Directive
In the entries below, switch every instance of "target" to "item" and write all the lines out again with nothing else changed.

Records for processing
= = = =

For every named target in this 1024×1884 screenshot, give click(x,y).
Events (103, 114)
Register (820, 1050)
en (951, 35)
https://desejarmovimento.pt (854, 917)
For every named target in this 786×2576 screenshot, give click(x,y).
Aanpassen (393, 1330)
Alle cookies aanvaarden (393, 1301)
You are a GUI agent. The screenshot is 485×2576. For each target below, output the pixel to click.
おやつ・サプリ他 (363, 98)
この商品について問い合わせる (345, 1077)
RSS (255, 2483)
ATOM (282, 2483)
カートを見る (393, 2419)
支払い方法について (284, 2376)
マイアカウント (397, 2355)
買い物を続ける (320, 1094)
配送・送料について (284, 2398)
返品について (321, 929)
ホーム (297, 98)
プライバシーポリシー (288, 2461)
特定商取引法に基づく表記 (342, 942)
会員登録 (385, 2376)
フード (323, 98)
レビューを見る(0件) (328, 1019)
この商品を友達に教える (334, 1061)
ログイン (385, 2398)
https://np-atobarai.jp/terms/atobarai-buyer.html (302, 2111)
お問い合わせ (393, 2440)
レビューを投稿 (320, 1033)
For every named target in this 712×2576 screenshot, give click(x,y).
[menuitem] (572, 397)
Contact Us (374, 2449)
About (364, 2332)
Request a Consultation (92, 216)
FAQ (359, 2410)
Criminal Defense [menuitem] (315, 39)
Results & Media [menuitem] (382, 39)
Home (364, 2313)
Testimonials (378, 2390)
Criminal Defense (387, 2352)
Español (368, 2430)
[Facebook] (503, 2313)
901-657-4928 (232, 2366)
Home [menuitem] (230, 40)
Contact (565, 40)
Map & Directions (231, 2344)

= = = =

Solved exercise
For every named item in this 1024×1884 screenshot, give click(x,y).
Events (103, 114)
Register (820, 1050)
en (951, 35)
https://desejarmovimento.pt (854, 917)
For every named item in this 786×2576 screenshot, give click(x,y).
Aanpassen (393, 1330)
Alle cookies aanvaarden (393, 1301)
You are a GUI agent. The screenshot is 485×2576. For each item below, output the pixel to click.
おやつ・サプリ他 (363, 98)
この商品について問い合わせる (345, 1077)
RSS (255, 2483)
ATOM (282, 2483)
カートを見る (393, 2419)
支払い方法について (284, 2376)
マイアカウント (397, 2355)
買い物を続ける (320, 1094)
配送・送料について (284, 2398)
返品について (321, 929)
ホーム (297, 98)
プライバシーポリシー (288, 2461)
特定商取引法に基づく表記 (342, 942)
会員登録 (385, 2376)
フード (323, 98)
レビューを見る(0件) (328, 1019)
この商品を友達に教える (334, 1061)
ログイン (385, 2398)
https://np-atobarai.jp/terms/atobarai-buyer.html (302, 2111)
お問い合わせ (393, 2440)
レビューを投稿 (320, 1033)
For every named item in this 712×2576 screenshot, give click(x,y).
[menuitem] (572, 397)
Contact Us (374, 2449)
About (364, 2332)
Request a Consultation (92, 216)
FAQ (359, 2410)
Criminal Defense [menuitem] (315, 39)
Results & Media [menuitem] (382, 39)
Home (364, 2313)
Testimonials (378, 2390)
Criminal Defense (387, 2352)
Español (368, 2430)
[Facebook] (503, 2313)
901-657-4928 (232, 2366)
Home [menuitem] (230, 40)
Contact (565, 40)
Map & Directions (231, 2344)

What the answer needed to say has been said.